I also want them to know their own family history, embrace their Haitian heritage, and be proud of their brown skin and curly hair. I’m fully engaged in my children’s education and world knowledge because “my people parish for the lack of knowledge.” I want my children to have knowledge and desire to continue seeking knowledge and clarification in all that they do.
Q. What is your favorite Kreyol Essence product?
My favorite Kreyole Essence product is the Haitian Black Castor Oil orange flavor. I love the euphoric citrus aroma and every time I use it, I have someone following me, asking what hair product am I using. I’m eager to expand out of my comfort zone of products and try new hair, skin, and body products in the near future.
Q. What do you remember most about Lwil Maskriti / Haitian Castor Oil growing up? Do you use this traditional oil in your family?
I have one burning image about Lwil Maskriti/Haitian Castor Oil in my mind, and that is running away from it! Oh how I hated the smell on me or anyone who used it! It was (and probably still is) every older Haitian go-to solution to any health problem.

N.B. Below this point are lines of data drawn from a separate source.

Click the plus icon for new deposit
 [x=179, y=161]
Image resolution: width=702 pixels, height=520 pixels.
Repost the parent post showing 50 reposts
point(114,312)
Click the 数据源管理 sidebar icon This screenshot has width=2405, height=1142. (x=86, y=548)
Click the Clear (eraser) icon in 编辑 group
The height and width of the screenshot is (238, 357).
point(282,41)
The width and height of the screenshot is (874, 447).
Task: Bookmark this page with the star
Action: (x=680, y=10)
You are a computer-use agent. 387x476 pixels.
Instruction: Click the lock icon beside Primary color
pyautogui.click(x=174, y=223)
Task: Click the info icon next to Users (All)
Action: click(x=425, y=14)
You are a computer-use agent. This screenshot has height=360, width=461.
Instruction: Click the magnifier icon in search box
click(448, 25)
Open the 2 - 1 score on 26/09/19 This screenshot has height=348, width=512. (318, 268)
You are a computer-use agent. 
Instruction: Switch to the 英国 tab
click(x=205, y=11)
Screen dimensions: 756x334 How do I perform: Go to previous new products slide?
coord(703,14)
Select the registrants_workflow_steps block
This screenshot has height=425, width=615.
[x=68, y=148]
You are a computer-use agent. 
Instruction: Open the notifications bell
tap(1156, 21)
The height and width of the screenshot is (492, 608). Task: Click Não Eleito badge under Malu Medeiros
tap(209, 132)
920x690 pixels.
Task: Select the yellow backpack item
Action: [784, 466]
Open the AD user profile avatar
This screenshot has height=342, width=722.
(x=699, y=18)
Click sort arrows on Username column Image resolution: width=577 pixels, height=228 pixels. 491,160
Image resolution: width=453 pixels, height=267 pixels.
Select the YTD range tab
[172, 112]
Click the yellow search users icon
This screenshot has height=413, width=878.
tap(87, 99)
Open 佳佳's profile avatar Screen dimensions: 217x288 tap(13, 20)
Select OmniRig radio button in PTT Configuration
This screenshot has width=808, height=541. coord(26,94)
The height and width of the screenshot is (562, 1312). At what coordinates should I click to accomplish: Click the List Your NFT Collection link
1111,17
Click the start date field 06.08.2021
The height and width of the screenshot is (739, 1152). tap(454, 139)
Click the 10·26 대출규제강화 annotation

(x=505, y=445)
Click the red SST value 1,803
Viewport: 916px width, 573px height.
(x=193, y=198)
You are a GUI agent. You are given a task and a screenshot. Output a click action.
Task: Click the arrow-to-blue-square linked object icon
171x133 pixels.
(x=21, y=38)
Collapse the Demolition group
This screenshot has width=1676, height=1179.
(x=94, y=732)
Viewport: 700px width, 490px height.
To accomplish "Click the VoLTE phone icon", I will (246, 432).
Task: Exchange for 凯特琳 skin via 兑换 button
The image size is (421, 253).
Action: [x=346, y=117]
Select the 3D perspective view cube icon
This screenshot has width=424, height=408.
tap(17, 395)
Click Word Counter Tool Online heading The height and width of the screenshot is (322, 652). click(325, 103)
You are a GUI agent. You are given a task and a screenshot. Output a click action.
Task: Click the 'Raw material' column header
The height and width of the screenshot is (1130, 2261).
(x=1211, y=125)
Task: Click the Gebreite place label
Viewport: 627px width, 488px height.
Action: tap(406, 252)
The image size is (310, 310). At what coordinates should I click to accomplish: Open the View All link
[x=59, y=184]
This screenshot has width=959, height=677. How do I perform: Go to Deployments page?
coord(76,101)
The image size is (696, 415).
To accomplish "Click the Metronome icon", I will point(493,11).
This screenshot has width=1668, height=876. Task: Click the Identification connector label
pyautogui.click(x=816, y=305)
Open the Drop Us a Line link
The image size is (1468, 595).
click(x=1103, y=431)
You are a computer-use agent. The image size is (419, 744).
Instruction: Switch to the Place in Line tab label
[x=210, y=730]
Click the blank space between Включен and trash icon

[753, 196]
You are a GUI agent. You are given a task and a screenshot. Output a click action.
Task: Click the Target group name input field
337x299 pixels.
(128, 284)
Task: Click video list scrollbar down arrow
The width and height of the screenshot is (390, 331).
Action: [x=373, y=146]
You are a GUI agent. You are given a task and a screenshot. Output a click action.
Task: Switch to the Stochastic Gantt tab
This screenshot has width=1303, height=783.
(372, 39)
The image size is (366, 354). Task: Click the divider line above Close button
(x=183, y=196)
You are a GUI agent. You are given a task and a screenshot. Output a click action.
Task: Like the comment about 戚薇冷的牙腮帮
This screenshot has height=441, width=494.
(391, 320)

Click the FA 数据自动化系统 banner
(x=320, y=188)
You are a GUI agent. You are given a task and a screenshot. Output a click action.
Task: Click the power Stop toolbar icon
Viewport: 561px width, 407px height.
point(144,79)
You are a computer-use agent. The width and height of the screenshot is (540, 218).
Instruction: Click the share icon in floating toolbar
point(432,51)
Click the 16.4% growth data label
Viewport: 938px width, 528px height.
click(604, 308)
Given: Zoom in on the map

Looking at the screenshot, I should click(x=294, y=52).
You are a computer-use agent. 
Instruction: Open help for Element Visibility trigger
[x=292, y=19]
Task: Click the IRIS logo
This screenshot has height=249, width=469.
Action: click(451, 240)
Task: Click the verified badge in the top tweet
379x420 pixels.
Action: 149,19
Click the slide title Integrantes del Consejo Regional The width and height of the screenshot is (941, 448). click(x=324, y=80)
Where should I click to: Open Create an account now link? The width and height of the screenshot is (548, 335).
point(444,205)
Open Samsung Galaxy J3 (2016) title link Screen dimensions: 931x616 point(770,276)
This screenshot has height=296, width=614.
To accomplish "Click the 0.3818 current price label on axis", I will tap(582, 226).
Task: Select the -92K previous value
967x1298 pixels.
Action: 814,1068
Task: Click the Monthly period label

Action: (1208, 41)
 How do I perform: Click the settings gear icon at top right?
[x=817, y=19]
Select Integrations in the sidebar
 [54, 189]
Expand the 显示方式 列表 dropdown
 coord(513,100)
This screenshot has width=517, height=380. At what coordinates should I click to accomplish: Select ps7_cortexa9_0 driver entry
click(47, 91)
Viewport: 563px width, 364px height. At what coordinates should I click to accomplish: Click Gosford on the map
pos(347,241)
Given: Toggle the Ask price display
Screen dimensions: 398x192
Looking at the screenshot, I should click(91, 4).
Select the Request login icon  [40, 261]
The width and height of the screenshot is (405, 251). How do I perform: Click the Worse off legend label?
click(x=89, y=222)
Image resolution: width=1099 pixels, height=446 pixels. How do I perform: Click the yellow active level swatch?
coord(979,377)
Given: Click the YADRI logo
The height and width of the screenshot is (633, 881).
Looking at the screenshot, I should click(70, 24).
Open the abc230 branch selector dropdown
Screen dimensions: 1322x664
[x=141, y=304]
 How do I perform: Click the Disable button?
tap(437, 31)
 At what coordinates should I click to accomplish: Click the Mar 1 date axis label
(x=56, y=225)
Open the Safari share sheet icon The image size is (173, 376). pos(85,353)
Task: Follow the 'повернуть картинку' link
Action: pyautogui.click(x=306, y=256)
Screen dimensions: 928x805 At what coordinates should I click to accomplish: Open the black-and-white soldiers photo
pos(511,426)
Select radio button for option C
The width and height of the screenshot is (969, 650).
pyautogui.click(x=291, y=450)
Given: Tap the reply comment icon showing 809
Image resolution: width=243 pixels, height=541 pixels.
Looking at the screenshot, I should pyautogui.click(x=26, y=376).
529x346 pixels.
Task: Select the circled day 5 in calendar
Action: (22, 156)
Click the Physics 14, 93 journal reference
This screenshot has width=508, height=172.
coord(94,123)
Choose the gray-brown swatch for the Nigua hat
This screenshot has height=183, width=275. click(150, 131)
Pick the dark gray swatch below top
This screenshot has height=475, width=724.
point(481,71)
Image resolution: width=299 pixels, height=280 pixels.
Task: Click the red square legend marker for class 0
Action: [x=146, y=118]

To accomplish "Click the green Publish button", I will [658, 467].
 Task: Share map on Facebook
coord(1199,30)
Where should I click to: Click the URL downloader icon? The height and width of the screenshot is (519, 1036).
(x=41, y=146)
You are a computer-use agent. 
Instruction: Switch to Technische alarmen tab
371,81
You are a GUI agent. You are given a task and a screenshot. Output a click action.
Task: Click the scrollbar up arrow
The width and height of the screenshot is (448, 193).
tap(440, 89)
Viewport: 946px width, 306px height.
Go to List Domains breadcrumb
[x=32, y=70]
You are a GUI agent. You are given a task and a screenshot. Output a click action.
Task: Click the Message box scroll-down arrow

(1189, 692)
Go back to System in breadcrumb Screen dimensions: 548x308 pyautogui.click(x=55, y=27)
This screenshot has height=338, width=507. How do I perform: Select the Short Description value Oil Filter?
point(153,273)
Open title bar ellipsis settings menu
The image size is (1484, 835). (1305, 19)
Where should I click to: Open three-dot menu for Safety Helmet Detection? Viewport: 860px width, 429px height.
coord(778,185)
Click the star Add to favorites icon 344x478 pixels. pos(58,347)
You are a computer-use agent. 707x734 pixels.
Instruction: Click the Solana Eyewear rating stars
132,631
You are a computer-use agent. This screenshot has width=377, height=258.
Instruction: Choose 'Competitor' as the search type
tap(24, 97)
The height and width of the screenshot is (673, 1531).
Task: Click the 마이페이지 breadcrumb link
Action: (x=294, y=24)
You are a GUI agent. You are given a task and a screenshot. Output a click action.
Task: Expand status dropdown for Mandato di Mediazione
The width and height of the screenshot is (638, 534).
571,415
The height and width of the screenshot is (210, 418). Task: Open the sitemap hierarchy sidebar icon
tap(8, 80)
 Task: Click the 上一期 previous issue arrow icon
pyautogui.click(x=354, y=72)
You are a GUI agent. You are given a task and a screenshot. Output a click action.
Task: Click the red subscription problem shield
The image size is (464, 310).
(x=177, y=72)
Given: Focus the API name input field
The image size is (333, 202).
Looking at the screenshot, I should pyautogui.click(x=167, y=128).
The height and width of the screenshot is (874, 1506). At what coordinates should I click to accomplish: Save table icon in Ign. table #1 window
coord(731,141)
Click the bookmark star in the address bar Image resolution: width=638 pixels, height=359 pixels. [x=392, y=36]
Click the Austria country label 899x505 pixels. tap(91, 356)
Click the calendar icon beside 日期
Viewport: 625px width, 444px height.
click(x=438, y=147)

You have an issue, lwil maskriti will solve it! I was happy to finally find a castor oil that has a beautiful welcoming aroma and now I am more encouraged to use it. My children do not run away when I rub them down with Kreyole Essence’s Haitian Castor Oil, they bathe in it when I’m not looking!
Q. What did your mom, grandmother, aunt/mother figure instill in you that could almost bring you to tears?
My mother, grandmother, and other strong female figures instilled in my life is the transferring their faith and having a personal relationship with God and knowing the Word of God for myself. That is the cornerstone of my life and who I am as a woman, wife, mother, sister, and friend. My prayer is that when people see my character, they will see a reflection of Christ, that creates a positive change. My mom always told be, “Make at least one positive impact in someone’s life daily.” I still try to uphold that standard to date – let me know how I’m doing.